Goal of the exercise:
Reproduce the following lines verbatim, leaving every character unchanged.

Dataset:
┄┄┄┄┄┄┄┄┄┄

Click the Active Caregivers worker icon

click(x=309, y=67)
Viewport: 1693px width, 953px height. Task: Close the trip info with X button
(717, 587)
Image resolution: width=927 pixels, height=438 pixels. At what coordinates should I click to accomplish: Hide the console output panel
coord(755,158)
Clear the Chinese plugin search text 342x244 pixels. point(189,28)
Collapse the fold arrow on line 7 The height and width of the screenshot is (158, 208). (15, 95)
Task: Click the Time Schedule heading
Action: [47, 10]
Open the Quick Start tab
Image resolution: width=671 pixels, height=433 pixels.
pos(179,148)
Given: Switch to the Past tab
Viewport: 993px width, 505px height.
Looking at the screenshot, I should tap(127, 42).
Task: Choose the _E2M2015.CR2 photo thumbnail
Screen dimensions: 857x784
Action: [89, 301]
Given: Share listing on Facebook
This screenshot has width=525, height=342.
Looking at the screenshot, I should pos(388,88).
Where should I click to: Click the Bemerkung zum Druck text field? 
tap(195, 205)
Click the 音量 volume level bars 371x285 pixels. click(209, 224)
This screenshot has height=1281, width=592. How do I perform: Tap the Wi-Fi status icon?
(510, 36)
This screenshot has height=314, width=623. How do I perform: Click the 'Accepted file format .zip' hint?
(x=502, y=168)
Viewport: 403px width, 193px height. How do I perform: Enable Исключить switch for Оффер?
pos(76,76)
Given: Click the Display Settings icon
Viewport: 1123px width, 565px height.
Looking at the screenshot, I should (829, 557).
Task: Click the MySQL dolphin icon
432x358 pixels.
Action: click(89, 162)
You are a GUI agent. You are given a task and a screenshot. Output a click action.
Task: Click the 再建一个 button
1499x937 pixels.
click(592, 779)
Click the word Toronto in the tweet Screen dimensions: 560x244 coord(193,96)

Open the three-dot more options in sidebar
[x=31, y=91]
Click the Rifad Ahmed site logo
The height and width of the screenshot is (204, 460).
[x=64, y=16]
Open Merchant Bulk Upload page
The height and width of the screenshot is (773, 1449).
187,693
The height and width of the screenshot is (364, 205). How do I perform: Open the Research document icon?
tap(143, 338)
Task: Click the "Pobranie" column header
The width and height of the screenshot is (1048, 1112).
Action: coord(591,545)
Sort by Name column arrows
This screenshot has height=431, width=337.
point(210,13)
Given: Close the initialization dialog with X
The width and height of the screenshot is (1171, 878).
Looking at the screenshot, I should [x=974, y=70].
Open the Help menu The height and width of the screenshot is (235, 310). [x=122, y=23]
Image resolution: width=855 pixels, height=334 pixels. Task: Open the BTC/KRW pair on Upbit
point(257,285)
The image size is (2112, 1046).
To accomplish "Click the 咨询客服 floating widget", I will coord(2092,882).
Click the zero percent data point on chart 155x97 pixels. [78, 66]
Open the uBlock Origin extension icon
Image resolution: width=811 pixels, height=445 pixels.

┄┄┄┄┄┄┄┄┄┄

Completed exercise:
Click the Active Caregivers worker icon

click(x=309, y=67)
Viewport: 1693px width, 953px height. Task: Close the trip info with X button
(717, 587)
Image resolution: width=927 pixels, height=438 pixels. At what coordinates should I click to accomplish: Hide the console output panel
coord(755,158)
Clear the Chinese plugin search text 342x244 pixels. point(189,28)
Collapse the fold arrow on line 7 The height and width of the screenshot is (158, 208). (15, 95)
Task: Click the Time Schedule heading
Action: [47, 10]
Open the Quick Start tab
Image resolution: width=671 pixels, height=433 pixels.
pos(179,148)
Given: Switch to the Past tab
Viewport: 993px width, 505px height.
Looking at the screenshot, I should tap(127, 42).
Task: Choose the _E2M2015.CR2 photo thumbnail
Screen dimensions: 857x784
Action: [89, 301]
Given: Share listing on Facebook
This screenshot has width=525, height=342.
Looking at the screenshot, I should pos(388,88).
Where should I click to: Click the Bemerkung zum Druck text field? 
tap(195, 205)
Click the 音量 volume level bars 371x285 pixels. click(209, 224)
This screenshot has height=1281, width=592. How do I perform: Tap the Wi-Fi status icon?
(510, 36)
This screenshot has height=314, width=623. How do I perform: Click the 'Accepted file format .zip' hint?
(x=502, y=168)
Viewport: 403px width, 193px height. How do I perform: Enable Исключить switch for Оффер?
pos(76,76)
Given: Click the Display Settings icon
Viewport: 1123px width, 565px height.
Looking at the screenshot, I should (829, 557).
Task: Click the MySQL dolphin icon
432x358 pixels.
Action: click(89, 162)
You are a GUI agent. You are given a task and a screenshot. Output a click action.
Task: Click the 再建一个 button
1499x937 pixels.
click(592, 779)
Click the word Toronto in the tweet Screen dimensions: 560x244 coord(193,96)

Open the three-dot more options in sidebar
[x=31, y=91]
Click the Rifad Ahmed site logo
The height and width of the screenshot is (204, 460).
[x=64, y=16]
Open Merchant Bulk Upload page
The height and width of the screenshot is (773, 1449).
187,693
The height and width of the screenshot is (364, 205). How do I perform: Open the Research document icon?
tap(143, 338)
Task: Click the "Pobranie" column header
The width and height of the screenshot is (1048, 1112).
Action: coord(591,545)
Sort by Name column arrows
This screenshot has height=431, width=337.
point(210,13)
Given: Close the initialization dialog with X
The width and height of the screenshot is (1171, 878).
Looking at the screenshot, I should [x=974, y=70].
Open the Help menu The height and width of the screenshot is (235, 310). [x=122, y=23]
Image resolution: width=855 pixels, height=334 pixels. Task: Open the BTC/KRW pair on Upbit
point(257,285)
The image size is (2112, 1046).
To accomplish "Click the 咨询客服 floating widget", I will coord(2092,882).
Click the zero percent data point on chart 155x97 pixels. [78, 66]
Open the uBlock Origin extension icon
Image resolution: width=811 pixels, height=445 pixels.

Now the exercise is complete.